Implementing Cosine Similarity in Python: A Step-by-Step Guide

Posted by

Cosine Similarity: From Theory to Python Implementation

Cosine Similarity: From Theory to Python Implementation

Cosine similarity is a metric used to determine how similar two vectors are in a given space. It is commonly used in natural language processing, information retrieval, and machine learning. The cosine similarity between two vectors is calculated by measuring the cosine of the angle between them.

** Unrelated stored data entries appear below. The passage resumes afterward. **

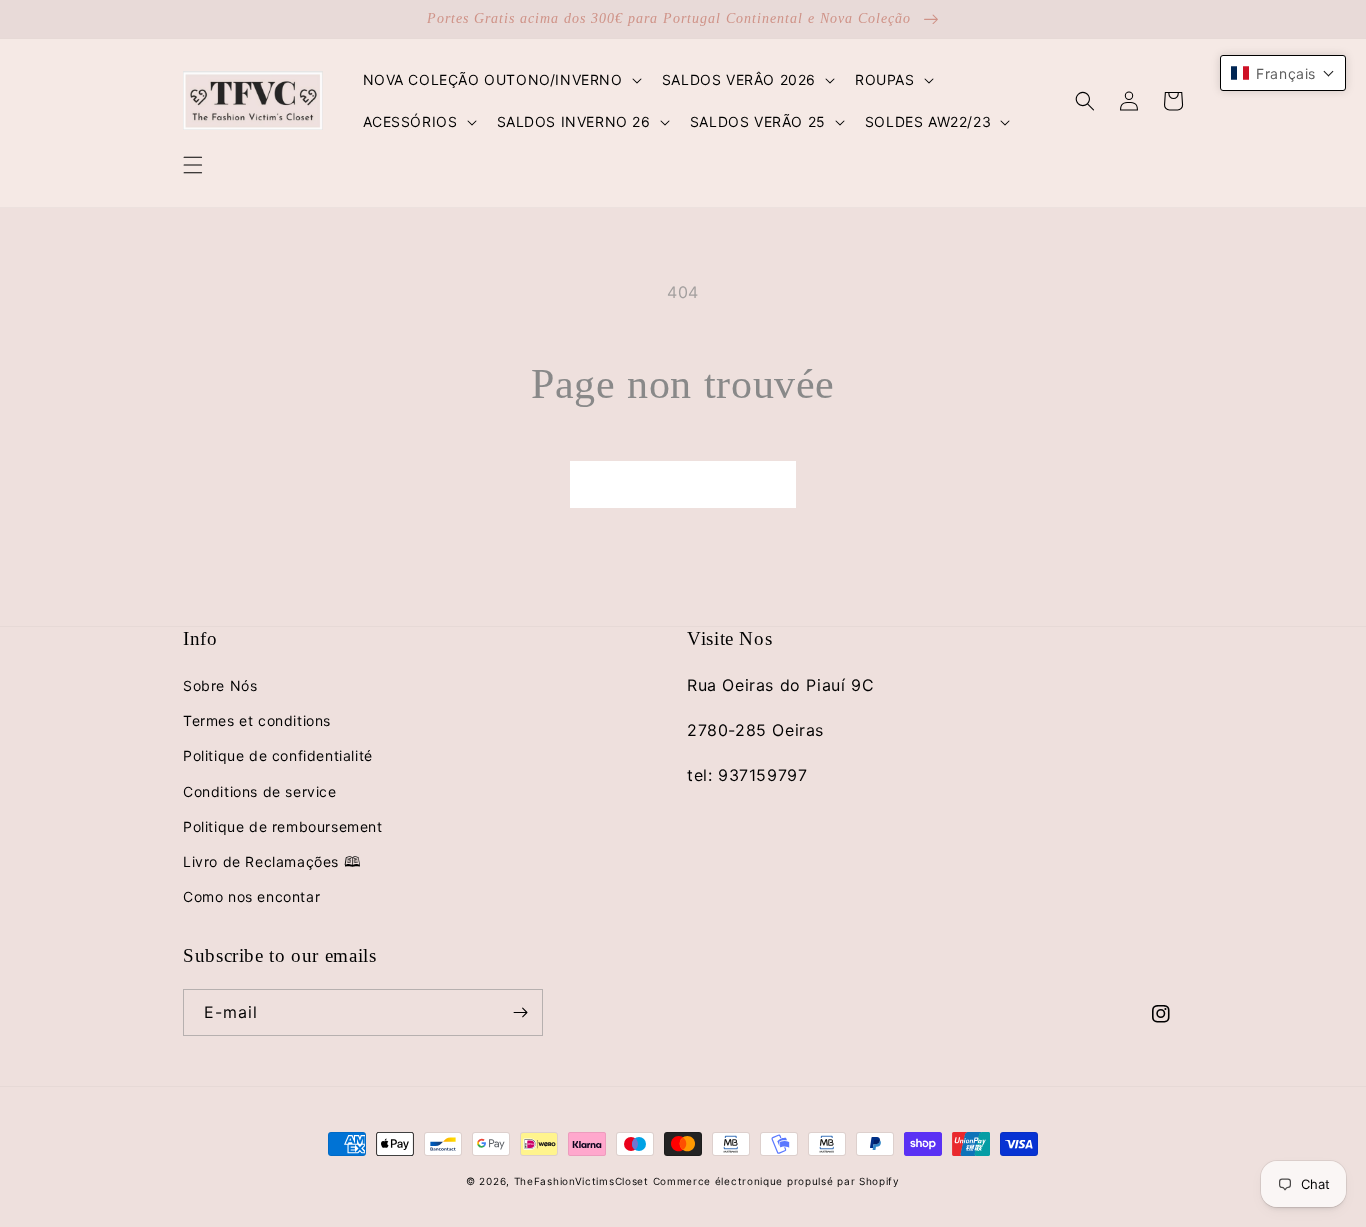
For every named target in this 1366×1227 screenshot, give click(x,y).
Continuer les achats (683, 483)
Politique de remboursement (283, 826)
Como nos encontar (251, 896)
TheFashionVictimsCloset (581, 1181)
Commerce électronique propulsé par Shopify (776, 1181)
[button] (193, 165)
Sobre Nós (220, 685)
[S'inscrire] (520, 1012)
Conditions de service (260, 791)
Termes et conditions (257, 720)
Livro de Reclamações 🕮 (272, 861)
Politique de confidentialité (278, 755)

Theory of Cosine Similarity:

In theory, the cosine similarity between two vectors is calculated using the following formula:

    cos(theta) = (A . B) / (||A|| * ||B||)
    

Where A and B are the two vectors, “.” denotes the dot product, and “||.||” denotes the magnitude of the vectors.

Python Implementation:

Now, let’s see how we can implement cosine similarity in Python:

import numpy as np

def cosine_similarity(A, B):
    dot_product = np.dot(A, B)
    norm_A = np.linalg.norm(A)
    norm_B = np.linalg.norm(B)
    
    return dot_product / (norm_A * norm_B)

# Example Usage
vector_A = np.array([1, 2, 3])
vector_B = np.array([4, 5, 6])

similarity = cosine_similarity(vector_A, vector_B)
print("Cosine Similarity:", similarity)
    

In this Python implementation, we first calculate the dot product of the two vectors using NumPy’s dot() function. Then, we calculate the magnitudes of each vector using np.linalg.norm(). Finally, we return the cosine similarity between the two vectors.

As shown above, you can easily calculate the cosine similarity between two vectors in Python using NumPy. This can be useful in various machine learning applications where measuring similarity between vectors is important.